╭─ Excerpt provided

NETWORK ANALYSIS METRICS
A.
AGGREGATE NETWORK METRICS
A number of metrics describe entire
networks. In some cases, a single network is broken into several disconnected pieces,
called components. Some aggregate network metrics only work on networks where
all of the vertices are connected in a single component, whereas others can be
applied to entire networks even if they are split up.
For example,
Centralization is an aggregate metric that characterizes the amount to which
the network is centered on one or a few important nodes. Centralized networks
have many edges that emanate from a few important vertices, whereas
decentralized networks have little variation between the numbers of edges each
vertex possesses.
B.
VERTEX SPECIFIC NETWORK METRICS
Another set of
metrics identifies individuals’ positions within a network. Paramount among
these is the set of centrality measures, which describe how a particular vertex
can be said to be in the “middle” of a network. It emerges from the concept
that A person with fewer connections might have more “important” connections
than someone with more connections. One connection can be more important than
another in different ways. Some are better because they bridge across otherwise
separated portions of the network, whereas others are important because they
connect to wellconnected people. The following centrality metrics provide
quantifiable measures for these concepts:
I.
Degree Centrality
II.
Betweenness Centralities: Bridge Scores for
Boundary Spanner
III.
Closeness Centrality: Distance Scores for Broadly
Connected People
IV.

╰─

• _Exercise_: Could you retype the network analysis metrics excerpt from "NETWORK ANALYSIS METRICS" to "vertex possesses."?

╭─ Given information

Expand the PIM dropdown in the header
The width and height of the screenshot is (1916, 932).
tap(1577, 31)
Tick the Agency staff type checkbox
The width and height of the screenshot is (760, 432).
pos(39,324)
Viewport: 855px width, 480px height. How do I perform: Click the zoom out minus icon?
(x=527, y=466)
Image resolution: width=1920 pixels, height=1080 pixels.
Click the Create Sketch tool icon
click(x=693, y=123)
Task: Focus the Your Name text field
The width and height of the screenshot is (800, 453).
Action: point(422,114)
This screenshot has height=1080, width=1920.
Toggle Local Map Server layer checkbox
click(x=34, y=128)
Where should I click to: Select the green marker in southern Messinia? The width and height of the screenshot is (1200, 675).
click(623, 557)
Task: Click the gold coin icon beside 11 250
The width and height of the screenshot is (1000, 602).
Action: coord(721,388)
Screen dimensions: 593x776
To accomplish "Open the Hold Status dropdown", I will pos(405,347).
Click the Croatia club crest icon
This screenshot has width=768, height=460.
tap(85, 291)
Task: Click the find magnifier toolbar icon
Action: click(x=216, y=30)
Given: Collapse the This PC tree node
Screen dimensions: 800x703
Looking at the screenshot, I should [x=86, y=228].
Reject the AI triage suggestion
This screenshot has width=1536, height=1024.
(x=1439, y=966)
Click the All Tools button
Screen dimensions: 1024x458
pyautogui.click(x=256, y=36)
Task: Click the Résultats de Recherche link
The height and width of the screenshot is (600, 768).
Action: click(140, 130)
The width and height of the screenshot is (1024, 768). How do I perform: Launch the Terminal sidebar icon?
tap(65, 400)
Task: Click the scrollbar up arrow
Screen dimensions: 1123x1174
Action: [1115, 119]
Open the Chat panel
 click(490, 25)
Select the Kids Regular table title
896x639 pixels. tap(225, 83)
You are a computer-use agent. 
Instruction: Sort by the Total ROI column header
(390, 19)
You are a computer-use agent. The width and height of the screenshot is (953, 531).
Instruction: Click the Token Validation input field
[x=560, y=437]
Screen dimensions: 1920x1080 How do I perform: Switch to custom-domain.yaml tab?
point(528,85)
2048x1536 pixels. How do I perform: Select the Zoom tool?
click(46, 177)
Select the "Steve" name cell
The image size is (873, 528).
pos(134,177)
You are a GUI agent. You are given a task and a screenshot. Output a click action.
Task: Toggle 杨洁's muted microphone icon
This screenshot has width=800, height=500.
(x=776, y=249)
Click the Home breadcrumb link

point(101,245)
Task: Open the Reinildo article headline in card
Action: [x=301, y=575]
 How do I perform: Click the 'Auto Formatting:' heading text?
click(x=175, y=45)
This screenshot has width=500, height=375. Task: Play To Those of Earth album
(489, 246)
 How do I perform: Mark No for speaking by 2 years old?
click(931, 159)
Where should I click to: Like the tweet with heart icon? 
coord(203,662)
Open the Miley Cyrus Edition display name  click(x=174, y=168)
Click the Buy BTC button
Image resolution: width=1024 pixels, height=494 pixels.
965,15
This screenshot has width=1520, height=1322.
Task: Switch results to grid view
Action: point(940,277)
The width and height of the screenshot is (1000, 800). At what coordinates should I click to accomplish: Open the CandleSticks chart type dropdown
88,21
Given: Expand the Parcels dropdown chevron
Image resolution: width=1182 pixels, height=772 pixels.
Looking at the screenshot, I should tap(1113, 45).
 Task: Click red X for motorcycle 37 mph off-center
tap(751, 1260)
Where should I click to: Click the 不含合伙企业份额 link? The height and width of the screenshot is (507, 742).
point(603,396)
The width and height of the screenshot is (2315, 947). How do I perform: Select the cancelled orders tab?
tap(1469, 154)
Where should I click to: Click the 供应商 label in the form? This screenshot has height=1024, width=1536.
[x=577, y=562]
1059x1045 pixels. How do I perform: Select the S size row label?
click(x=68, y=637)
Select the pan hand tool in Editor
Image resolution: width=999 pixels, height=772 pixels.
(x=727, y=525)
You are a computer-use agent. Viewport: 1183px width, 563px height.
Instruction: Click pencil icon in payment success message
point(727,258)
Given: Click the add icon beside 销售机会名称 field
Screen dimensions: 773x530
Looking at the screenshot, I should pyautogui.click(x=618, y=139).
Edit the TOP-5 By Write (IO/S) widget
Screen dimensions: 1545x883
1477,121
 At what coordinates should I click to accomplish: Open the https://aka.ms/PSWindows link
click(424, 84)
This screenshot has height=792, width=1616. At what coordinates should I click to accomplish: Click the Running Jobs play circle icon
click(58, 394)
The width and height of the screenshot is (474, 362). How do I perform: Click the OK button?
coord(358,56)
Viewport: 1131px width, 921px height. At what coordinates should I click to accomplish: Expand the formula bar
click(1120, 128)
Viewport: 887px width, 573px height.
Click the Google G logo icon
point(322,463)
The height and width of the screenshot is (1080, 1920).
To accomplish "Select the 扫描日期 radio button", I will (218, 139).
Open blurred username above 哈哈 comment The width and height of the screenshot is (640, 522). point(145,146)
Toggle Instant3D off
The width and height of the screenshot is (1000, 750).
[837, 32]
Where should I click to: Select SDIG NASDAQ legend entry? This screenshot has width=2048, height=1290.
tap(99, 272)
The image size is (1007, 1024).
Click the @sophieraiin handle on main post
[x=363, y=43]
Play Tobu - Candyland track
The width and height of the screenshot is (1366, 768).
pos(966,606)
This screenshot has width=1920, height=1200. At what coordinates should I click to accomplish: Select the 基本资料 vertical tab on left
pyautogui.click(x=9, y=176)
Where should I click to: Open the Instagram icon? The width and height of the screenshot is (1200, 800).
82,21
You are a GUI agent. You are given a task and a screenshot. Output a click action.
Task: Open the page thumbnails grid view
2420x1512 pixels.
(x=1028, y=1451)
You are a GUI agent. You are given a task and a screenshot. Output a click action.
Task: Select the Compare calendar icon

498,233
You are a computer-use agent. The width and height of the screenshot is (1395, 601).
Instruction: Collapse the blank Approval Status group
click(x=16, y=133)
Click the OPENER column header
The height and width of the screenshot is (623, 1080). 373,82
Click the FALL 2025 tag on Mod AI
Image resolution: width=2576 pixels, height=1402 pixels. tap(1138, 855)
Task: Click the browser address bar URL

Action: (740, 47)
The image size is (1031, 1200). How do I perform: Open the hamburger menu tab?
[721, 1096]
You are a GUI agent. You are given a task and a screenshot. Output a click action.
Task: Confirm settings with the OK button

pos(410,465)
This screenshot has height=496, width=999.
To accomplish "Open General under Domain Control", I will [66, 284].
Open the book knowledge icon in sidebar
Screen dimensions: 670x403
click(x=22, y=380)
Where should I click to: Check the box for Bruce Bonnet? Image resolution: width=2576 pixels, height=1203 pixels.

╰─

• _Exercise response_:
NETWORK ANALYSIS METRICS
A.
AGGREGATE NETWORK METRICS
A number of metrics describe entire
networks. In some cases, a single network is broken into several disconnected pieces,
called components. Some aggregate network metrics only work on networks where
all of the vertices are connected in a single component, whereas others can be
applied to entire networks even if they are split up.
For example,
Centralization is an aggregate metric that characterizes the amount to which
the network is centered on one or a few important nodes. Centralized networks
have many edges that emanate from a few important vertices, whereas
decentralized networks have little variation between the numbers of edges each
vertex possesses.